• [Problem to work on]
All lines from the entries below that contain the string "target" should be copied out.

• [Material for this exercise]
+ + + + +

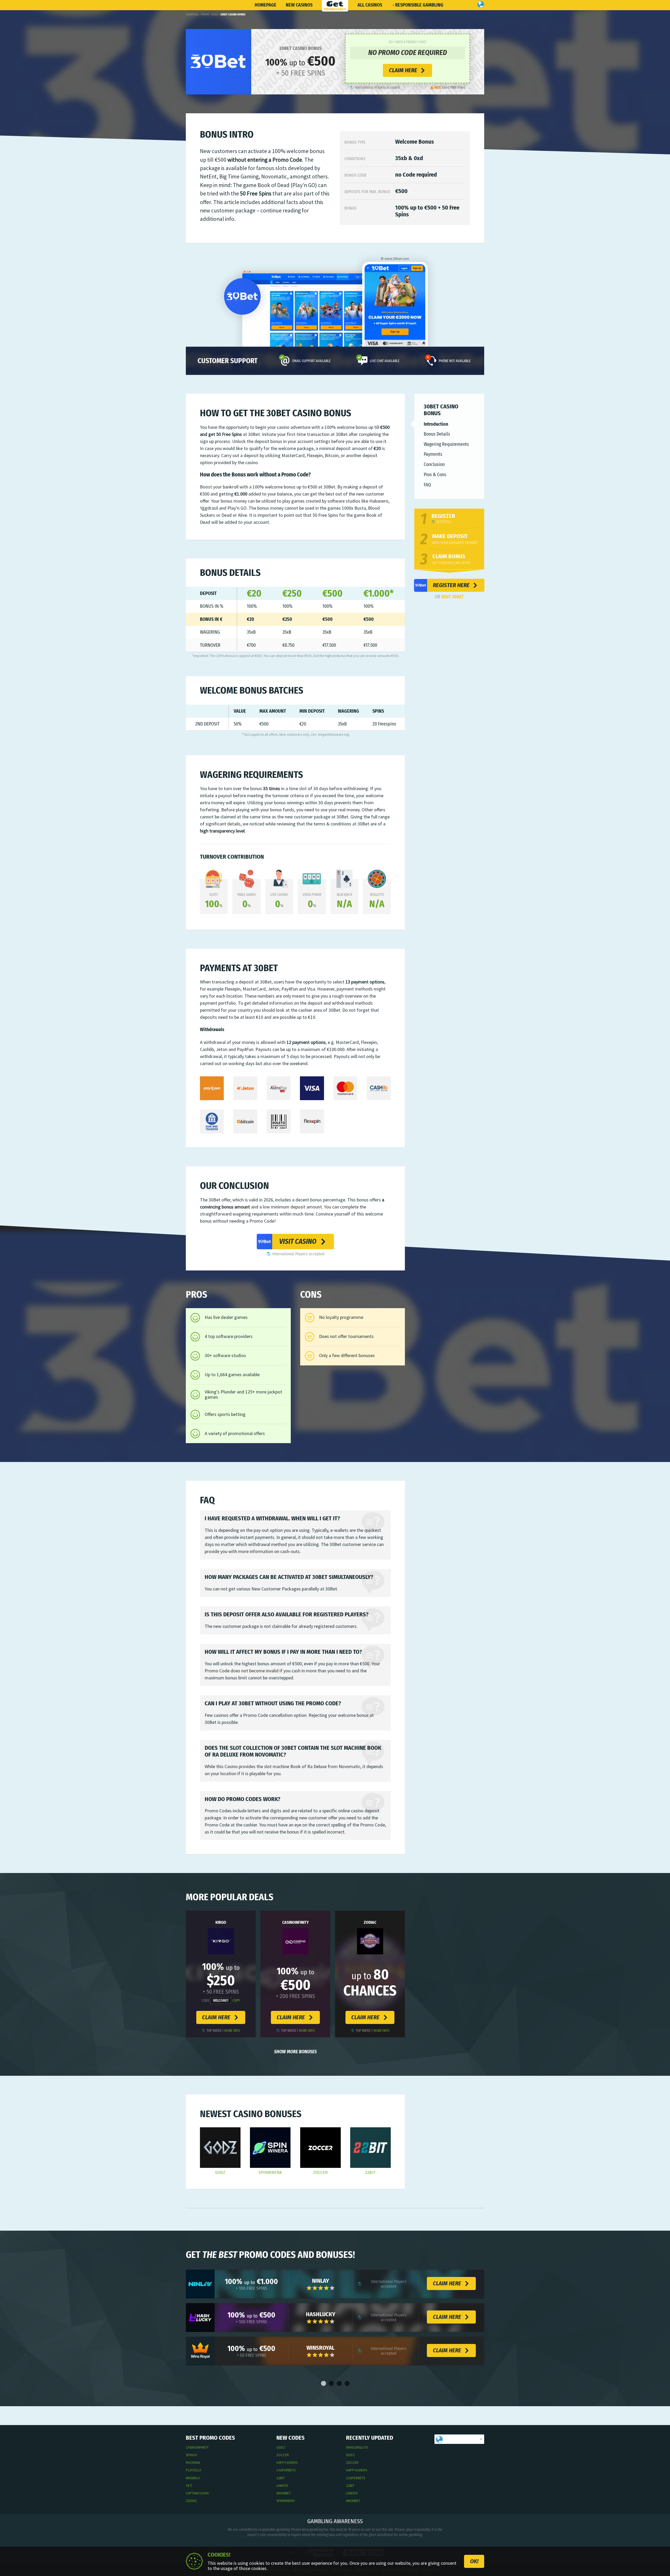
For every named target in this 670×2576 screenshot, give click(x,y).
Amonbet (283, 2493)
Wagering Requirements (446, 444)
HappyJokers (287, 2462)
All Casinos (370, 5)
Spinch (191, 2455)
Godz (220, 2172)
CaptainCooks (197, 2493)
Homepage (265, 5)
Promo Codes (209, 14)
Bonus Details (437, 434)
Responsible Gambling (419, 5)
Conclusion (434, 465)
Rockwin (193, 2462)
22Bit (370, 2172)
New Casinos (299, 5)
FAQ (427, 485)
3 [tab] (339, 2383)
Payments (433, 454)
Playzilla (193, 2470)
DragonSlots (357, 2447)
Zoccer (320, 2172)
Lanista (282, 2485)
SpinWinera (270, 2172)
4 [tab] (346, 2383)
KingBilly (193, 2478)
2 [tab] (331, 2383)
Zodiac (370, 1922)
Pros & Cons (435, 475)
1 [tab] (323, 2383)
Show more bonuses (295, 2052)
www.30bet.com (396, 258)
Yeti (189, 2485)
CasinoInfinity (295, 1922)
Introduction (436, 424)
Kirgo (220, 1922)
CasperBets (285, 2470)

+ + + + +

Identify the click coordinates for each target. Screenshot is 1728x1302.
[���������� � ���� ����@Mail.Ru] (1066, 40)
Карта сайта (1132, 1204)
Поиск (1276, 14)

+ + + + +

• [Written solution]
For every named target in this 670×2576 screenshot, give click(x,y).
Identify the click coordinates for each target. Screenshot is 1728x1302.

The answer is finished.